Branko handed it over.

“Don’t call me again. You’re finished with me, and I’m finished with you.”

“But …”

The man was already walking away. Branko watched him go half a block before climbing into a huge pickup truck and driving away. He had yet to see anyone at the wheel of a Crown Vic.

By the time the shelter opened there was a line to get in. He sauntered upstairs and settled on a camp bed, everyone calling him “Bob” as he opened the city map on his knees. The overnight bag was tucked between his feet. He had already stuffed the bag with the gun into a pocket of his jacket, but not before a peek inside. It was a Glock. He’d heard of them, they were mentioned often on Homicide, so he didn’t feel so bad anymore about the size.

He ran an index finger along the grid of the map until it rested on the location of Flip’s, at Aliceanna and Wolfe. It was a good twenty blocks from here. There was still more than an hour to kill, so he decided to drive into Fells Point for a look. He would take a stroll, loosen his limbs for the kill. His stomach growled. Better have dinner too.

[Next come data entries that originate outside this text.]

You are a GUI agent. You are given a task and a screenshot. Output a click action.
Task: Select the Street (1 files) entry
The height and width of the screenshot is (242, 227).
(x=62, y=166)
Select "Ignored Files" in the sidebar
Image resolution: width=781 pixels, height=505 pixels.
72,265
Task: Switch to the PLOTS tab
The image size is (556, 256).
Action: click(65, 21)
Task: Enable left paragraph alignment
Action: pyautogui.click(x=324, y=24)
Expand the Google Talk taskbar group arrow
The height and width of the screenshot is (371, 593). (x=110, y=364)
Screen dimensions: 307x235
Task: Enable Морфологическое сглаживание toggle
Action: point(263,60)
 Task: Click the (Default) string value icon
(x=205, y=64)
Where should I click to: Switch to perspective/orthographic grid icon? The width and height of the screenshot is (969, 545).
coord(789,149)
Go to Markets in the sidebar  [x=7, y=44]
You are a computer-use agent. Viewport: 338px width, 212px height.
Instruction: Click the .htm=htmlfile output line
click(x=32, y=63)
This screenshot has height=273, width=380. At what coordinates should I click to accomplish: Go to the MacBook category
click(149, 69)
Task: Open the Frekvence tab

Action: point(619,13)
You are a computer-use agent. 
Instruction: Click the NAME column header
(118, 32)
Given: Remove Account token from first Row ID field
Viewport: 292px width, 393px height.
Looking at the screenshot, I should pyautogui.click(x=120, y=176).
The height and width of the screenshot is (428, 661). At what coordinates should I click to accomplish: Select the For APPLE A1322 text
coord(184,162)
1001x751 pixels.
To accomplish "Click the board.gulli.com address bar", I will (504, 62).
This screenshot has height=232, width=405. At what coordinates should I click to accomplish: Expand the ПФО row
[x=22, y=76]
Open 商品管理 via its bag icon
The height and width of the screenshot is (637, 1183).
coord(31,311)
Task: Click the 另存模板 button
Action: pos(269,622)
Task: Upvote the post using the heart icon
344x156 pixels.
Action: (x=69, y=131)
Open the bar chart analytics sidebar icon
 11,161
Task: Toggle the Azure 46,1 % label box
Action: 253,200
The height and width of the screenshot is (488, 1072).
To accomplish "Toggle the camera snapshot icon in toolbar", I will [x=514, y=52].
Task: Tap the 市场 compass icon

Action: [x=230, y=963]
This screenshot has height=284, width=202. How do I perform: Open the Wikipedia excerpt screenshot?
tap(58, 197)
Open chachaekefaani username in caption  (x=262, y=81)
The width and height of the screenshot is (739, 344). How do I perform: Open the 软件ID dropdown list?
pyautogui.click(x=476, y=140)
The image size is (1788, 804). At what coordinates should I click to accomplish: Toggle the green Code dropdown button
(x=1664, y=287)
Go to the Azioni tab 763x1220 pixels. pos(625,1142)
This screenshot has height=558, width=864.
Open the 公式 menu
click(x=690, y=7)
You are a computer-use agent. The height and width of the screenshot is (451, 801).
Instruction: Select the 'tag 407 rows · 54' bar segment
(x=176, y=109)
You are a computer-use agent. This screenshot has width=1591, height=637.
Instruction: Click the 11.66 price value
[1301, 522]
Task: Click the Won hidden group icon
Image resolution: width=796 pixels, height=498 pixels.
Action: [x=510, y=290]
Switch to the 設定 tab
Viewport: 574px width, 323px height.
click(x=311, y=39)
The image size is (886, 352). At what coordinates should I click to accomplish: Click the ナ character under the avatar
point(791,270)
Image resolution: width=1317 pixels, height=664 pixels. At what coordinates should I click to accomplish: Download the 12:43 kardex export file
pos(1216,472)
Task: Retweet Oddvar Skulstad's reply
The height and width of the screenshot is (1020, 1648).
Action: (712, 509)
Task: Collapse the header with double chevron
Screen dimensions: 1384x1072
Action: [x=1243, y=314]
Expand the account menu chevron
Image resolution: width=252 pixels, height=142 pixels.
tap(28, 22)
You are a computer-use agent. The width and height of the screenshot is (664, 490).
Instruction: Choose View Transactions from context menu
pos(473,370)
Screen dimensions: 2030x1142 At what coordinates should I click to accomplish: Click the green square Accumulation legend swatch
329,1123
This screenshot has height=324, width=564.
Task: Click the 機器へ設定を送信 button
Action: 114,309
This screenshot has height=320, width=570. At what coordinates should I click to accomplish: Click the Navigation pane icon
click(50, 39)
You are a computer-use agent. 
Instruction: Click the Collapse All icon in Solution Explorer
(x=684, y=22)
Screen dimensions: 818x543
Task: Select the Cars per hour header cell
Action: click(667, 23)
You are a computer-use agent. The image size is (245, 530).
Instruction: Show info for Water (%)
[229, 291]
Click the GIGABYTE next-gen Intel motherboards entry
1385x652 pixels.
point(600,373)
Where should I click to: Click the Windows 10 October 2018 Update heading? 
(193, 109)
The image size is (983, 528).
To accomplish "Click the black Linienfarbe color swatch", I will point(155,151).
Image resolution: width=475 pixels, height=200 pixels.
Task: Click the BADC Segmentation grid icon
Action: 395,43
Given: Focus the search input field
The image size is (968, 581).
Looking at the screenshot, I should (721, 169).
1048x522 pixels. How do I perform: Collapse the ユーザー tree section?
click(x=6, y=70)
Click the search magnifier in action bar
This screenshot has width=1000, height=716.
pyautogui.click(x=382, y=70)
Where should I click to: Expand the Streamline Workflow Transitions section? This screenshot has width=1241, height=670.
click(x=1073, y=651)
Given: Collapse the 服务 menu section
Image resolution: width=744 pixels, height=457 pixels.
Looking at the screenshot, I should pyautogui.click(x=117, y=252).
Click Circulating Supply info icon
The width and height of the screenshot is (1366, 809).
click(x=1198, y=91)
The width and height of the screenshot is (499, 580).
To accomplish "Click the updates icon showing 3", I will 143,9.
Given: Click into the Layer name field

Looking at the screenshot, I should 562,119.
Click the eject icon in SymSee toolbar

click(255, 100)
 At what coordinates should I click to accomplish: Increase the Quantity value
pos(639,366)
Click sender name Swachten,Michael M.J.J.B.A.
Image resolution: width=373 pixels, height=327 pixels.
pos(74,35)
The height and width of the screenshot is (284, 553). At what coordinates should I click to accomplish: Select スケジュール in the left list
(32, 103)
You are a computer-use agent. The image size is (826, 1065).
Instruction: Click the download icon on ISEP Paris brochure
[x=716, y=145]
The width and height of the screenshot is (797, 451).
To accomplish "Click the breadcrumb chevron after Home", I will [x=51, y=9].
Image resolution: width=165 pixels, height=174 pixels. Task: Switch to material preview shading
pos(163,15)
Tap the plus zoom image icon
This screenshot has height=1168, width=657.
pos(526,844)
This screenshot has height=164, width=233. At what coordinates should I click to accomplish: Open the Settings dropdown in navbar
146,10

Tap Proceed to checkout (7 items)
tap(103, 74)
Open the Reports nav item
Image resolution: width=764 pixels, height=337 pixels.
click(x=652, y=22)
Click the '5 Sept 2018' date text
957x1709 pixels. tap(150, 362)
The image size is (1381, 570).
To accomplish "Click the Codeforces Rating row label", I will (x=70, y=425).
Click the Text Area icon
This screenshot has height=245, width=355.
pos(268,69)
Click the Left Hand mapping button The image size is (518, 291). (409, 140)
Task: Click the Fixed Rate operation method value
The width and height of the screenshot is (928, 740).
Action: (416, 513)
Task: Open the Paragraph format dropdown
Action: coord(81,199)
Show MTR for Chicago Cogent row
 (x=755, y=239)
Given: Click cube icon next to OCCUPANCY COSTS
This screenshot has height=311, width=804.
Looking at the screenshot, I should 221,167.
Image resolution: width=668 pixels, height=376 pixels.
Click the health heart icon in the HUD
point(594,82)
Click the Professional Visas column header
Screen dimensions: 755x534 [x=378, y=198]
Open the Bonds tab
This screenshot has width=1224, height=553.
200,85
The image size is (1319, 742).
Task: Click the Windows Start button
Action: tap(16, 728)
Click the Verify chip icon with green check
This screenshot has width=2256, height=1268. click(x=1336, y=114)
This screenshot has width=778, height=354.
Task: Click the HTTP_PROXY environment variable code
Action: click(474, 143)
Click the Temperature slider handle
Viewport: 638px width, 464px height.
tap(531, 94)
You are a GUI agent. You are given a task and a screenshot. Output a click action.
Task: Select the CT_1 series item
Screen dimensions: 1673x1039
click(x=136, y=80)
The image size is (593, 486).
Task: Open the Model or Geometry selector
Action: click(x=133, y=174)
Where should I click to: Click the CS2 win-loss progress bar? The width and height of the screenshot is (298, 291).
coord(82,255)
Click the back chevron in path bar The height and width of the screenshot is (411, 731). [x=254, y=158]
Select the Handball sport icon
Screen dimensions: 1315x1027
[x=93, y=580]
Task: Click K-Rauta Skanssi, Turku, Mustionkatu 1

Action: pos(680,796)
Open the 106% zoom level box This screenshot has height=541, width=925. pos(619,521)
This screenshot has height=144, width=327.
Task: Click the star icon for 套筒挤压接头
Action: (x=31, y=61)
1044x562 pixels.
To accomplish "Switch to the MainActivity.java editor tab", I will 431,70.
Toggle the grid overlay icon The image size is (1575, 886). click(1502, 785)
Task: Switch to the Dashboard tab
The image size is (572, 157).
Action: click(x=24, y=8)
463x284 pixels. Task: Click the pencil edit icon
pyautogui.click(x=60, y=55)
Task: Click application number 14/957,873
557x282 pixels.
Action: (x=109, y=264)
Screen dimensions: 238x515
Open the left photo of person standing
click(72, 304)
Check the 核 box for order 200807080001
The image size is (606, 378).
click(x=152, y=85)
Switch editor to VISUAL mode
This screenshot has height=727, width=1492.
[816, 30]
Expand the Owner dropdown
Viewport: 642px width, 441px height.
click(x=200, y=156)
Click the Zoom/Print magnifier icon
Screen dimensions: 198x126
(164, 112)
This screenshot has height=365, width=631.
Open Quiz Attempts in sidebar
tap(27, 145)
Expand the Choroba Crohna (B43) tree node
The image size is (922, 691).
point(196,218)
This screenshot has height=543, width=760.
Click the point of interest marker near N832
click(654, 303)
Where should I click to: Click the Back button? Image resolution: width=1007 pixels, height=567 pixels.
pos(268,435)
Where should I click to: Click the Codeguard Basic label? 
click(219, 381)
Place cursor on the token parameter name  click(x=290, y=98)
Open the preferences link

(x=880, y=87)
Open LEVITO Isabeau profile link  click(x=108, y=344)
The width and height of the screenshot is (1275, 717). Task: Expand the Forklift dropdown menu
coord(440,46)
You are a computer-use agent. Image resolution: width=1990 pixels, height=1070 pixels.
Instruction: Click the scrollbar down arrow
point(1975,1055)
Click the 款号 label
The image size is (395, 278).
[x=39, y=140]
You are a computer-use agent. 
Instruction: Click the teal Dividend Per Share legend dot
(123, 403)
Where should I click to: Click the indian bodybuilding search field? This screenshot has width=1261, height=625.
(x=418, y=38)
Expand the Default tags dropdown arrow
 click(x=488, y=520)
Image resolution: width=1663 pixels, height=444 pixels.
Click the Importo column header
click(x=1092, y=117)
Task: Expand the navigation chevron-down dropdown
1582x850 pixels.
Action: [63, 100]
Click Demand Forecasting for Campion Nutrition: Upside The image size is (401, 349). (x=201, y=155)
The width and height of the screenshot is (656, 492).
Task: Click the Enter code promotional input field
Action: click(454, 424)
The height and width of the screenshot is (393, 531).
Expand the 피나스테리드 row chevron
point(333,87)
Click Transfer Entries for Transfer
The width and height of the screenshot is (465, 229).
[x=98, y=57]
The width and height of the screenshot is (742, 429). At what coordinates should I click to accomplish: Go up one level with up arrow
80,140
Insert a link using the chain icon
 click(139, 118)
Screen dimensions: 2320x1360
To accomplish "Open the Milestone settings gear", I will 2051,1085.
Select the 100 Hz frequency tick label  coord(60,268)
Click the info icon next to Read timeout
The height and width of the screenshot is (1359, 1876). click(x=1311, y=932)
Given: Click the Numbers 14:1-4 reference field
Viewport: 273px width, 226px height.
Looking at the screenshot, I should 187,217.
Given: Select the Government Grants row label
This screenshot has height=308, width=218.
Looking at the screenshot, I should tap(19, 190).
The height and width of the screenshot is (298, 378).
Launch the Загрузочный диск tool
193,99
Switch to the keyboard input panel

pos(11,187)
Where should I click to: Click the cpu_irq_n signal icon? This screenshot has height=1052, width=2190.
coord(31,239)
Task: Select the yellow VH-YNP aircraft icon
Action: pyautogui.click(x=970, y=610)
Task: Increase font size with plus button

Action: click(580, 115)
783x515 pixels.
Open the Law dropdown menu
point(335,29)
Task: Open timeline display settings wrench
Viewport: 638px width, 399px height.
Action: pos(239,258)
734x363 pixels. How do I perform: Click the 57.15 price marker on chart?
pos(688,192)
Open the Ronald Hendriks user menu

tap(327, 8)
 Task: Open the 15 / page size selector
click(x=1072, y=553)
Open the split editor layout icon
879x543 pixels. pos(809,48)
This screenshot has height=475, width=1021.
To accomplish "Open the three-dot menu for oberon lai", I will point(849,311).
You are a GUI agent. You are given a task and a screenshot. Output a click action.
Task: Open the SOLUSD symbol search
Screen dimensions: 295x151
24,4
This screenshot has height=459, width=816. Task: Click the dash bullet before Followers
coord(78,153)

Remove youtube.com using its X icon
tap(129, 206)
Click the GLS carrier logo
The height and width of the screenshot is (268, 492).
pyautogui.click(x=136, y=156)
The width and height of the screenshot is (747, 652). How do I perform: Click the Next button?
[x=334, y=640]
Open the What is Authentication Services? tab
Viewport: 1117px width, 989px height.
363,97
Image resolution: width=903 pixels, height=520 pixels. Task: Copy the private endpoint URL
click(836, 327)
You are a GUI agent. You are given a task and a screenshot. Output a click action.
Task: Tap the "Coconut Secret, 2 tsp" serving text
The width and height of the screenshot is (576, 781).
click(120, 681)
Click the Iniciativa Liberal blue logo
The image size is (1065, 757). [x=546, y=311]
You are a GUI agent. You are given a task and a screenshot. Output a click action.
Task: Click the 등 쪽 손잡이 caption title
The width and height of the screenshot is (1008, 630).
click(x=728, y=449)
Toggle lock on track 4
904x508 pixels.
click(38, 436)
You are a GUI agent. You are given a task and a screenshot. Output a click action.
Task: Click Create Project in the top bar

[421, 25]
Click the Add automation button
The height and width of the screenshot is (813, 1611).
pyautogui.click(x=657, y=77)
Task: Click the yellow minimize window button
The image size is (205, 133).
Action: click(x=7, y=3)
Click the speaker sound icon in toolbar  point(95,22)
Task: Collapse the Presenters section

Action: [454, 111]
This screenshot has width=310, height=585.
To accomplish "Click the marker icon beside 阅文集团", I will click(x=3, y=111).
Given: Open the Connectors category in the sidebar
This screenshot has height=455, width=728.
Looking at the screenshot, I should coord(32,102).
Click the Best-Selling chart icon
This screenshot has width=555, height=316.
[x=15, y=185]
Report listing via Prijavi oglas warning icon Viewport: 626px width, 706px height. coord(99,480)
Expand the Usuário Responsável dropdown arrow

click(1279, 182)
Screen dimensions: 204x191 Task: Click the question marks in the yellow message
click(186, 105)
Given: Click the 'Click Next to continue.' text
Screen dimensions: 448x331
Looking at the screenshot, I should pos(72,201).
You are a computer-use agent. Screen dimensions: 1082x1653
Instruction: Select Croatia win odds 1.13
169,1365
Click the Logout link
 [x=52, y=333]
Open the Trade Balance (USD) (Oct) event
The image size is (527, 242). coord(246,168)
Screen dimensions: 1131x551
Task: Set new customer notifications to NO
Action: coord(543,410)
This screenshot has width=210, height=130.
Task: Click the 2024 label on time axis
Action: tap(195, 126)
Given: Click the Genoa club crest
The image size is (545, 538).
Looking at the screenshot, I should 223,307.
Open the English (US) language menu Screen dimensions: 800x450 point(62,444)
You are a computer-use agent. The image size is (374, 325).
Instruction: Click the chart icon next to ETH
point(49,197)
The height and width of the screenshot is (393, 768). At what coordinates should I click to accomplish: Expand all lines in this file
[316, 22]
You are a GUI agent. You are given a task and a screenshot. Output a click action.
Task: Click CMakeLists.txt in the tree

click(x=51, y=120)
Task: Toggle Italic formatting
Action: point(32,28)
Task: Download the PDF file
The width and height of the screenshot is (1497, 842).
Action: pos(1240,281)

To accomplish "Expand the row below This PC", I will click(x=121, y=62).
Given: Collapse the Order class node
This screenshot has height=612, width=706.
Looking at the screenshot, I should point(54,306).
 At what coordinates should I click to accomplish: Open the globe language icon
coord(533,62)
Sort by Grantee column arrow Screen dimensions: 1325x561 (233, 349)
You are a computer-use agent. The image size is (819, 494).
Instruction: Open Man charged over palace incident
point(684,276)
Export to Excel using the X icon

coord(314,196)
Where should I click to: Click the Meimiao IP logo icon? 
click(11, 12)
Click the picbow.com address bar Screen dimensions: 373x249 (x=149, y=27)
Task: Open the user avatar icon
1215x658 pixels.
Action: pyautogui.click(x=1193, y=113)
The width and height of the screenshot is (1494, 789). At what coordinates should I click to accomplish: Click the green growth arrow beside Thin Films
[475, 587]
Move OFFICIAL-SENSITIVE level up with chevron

Parking was tougher than he had expected, and he ended up forking over a precious fiver at a small lot near the waterfront, a few blocks east of Broadway.

Fells Point was a puzzle to him. He traversed a block on the upper end that looked dilapidated, yet the next few were downright beautiful, disgustingly so, with gas lamps and flower boxes, and bars that were far too cute and proper for a man in a black leather jacket with too many silver buckles. He passed a few restaurants, but the prices posted on the menus made him weak in the knees.

Just when he thought he had figured the place out, he rounded a corner to see a drunk covered in tattoos and a three-day beard, swaying on a cloud of malt. In the next block, he passed a junk shop. He spotted a Latin dance bar, then a nice boutique. Across the way he saw a ratty-looking bridal shop, and something called the Polish Home Club. He wondered vaguely if there might also be a Bosnian Home Club, which produced a spasm of panic. What if the show had already filmed an idea just like his, and it had yet to air? The possibility had haunted him to some extent ever since prosecutor Ed Danvers had joined the cast. The actor’s name had leaped out from the credits: Zeljko Ivanek. Possibly Russian, not Balkan, but he couldn’t be positive.

At some point in his wanderings, Branko ended up on Lancaster Street heading west; he was about to cross Broadway when a familiar sight caught his eye. It was the green oval sign for Jimmy’s Restaurant. His spirits soared. He’d seen them eating at Jimmy’s on Homicide. One block further to the right was the waterfront, which meant that somewhere nearby was the locus, the Mecca, the center of his universe—Baltimore Police Headquarters, home of the homicide bureau, the place where they did so much of the filming. His pulse quickened, yet he also felt uneasy. He had an illegal piece in his pocket and murder on his mind. Correction: homicide on his mind. This was no time to be bumbling into a policeman.

Jimmy’s was another matter, seeing as how he was hungry. What were the terms the Americans used for such places? Diner. Greasy spoon.

It was crowded and Branko settled himself to one side of a partitioned table for four, set apart from two men at the other half by a red slab of wood running down the middle. Everything was familiar—the long counter, the sizzling griddle, the huge urns of coffee—right down to the red-checked tablecloths, although he was disappointed to discover that they were plastic.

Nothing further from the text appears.